No, the people who decided to ruin the movie for everyone else. They continued to harass the OP after their request was denied. They are the ones who made their problem everyone else’s.
Is it really necessary to impugn her character too simply because she made a different social faux pas than you would have?
All of this might have very well been true. However, they weren’t late for brain surgery. This was a movie. Sucking it up and dealing with what life dishes out to you is the sign of an adult. If I’d have been in that situation and was late, I wouldn’t have ever even asked. If I had a companion that did, I’d have politely thanked them and walked away if they’d then have said no.

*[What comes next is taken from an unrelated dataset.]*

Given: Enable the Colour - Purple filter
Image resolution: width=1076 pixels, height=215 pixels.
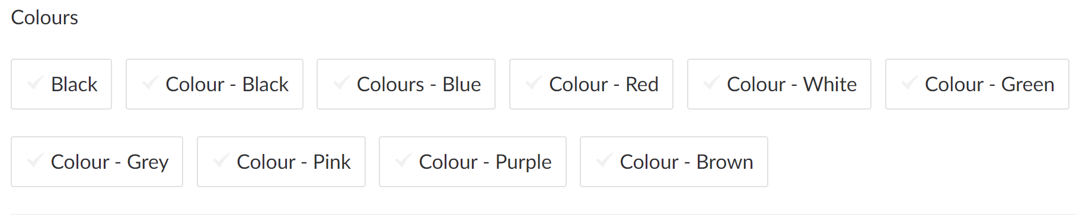Looking at the screenshot, I should (x=472, y=162).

Geesh, I get that this is the way things are done in general and, I repeat, I would’ve moved somehow. But the OP did nothing wrong. Not to mention, if the offending party were late for the start by 5 minutes, how late would that make them from the advertised start time? Don’t those accommodate the previews and such.
It’s already been pointed out, so this is probably pointless but “I would not of gone” is not what you mean. “I would not have gone” is what you mean. Knowing dopers, that is probably enough to set some people against you with no reference to who did what in the theater.
Were they the shitty first 5 rows in the theater? Because most people find sitting that close uncomfortible.
I’m not sure what you expect here. AT BEST you were just being stubborn to stick it to another couple of rude douches. But more likely, you were exercising your “right” to not follow society’s convention of sliding over so that couples or small groups can sit together in the theater. Probably because you took it as a personal affront that they even dared to ask you. It’s not like you made some sort of grand stand for human rights or something.
Thank you jsgoddess. I struggle a little, and I am honestly sorry for any writing errors.
Yes, the weather has been awful for the last 24 hours. But last night, my plans to have sex with supermodels on the top floor of the Conde Nast building were thwarted by the subway incident at 125th street. I was annoyed at the sheer entitlement of it all so I pissed on a homeless person on my way home.